[Records supplied — start]

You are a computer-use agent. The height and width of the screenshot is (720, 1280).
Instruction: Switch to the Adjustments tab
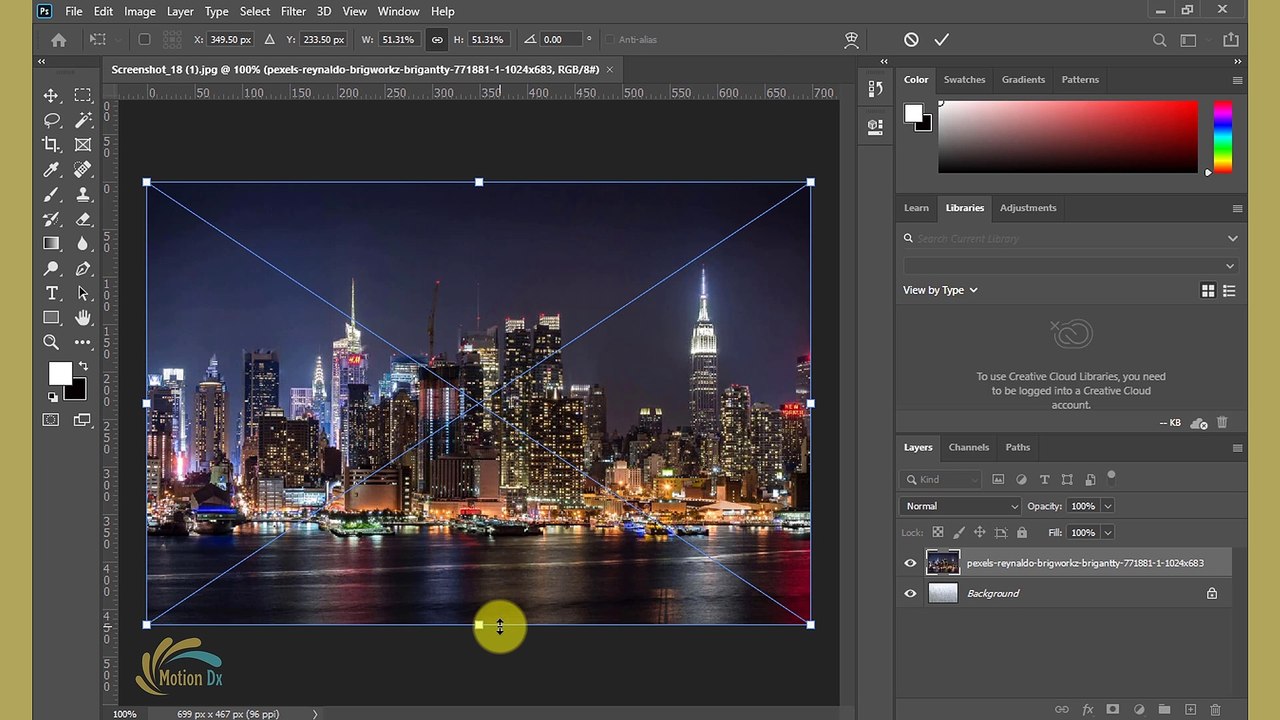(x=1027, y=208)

[Records supplied — finish]
[Records supplied — start]

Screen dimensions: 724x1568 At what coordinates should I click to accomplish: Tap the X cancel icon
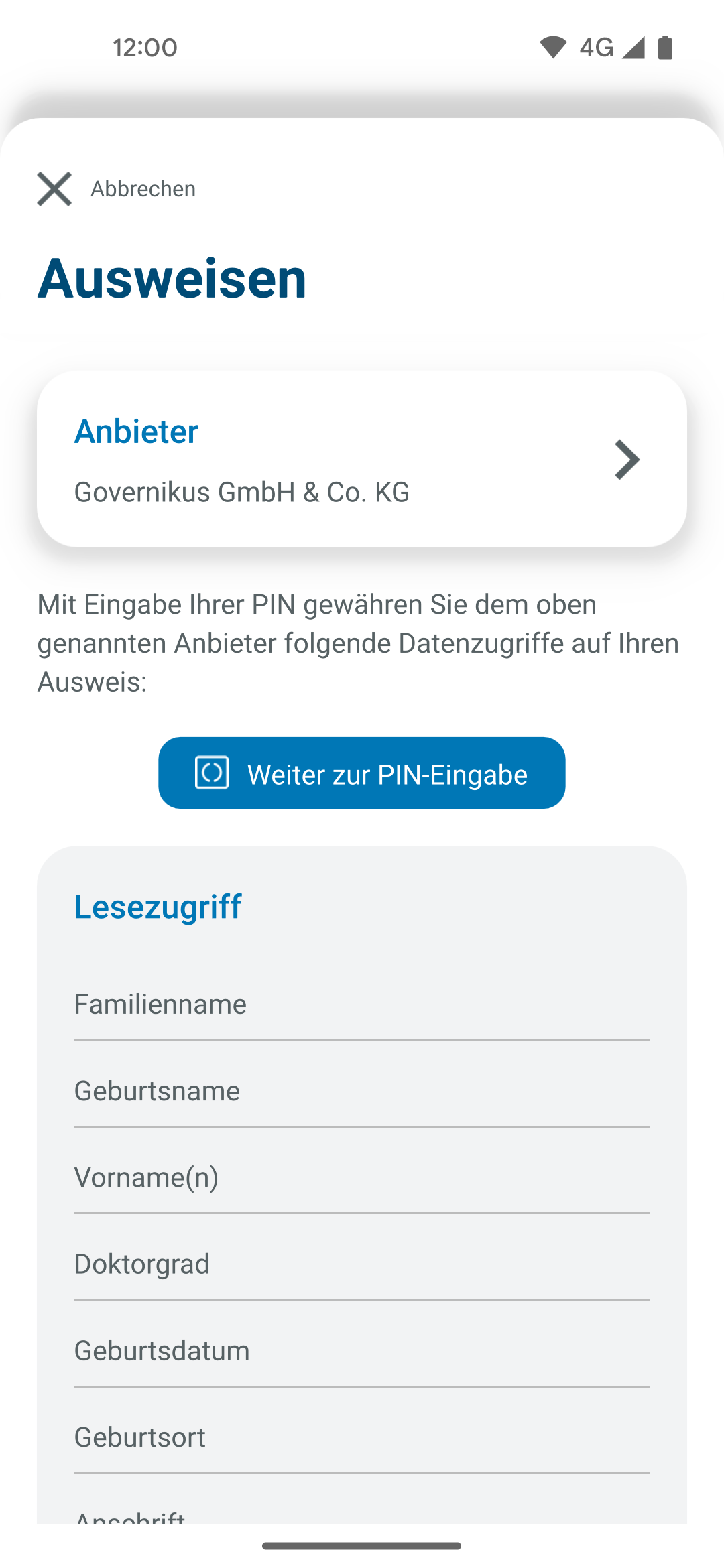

[Records supplied — finish]
[Records supplied — start]

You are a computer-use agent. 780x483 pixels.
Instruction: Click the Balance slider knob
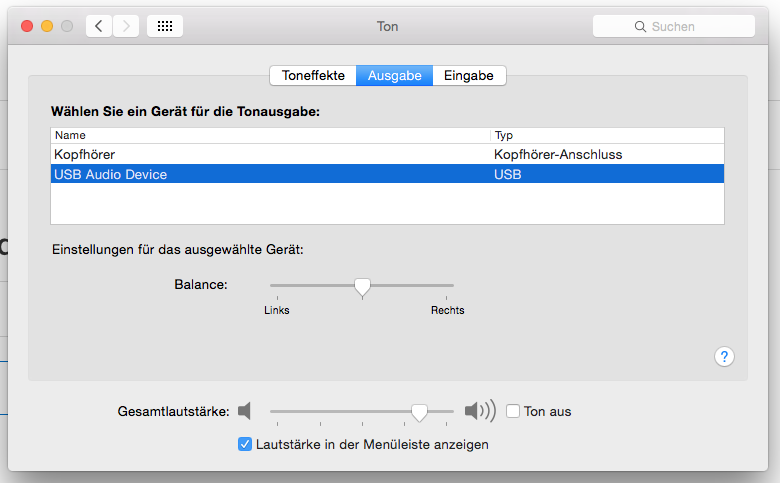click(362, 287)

[Records supplied — finish]

▸ Exercise instructions: Every line in the material above that has the word "agent" should be copied.

▸ Response to this exercise:
You are a computer-use agent. The height and width of the screenshot is (720, 1280).
You are a computer-use agent. 780x483 pixels.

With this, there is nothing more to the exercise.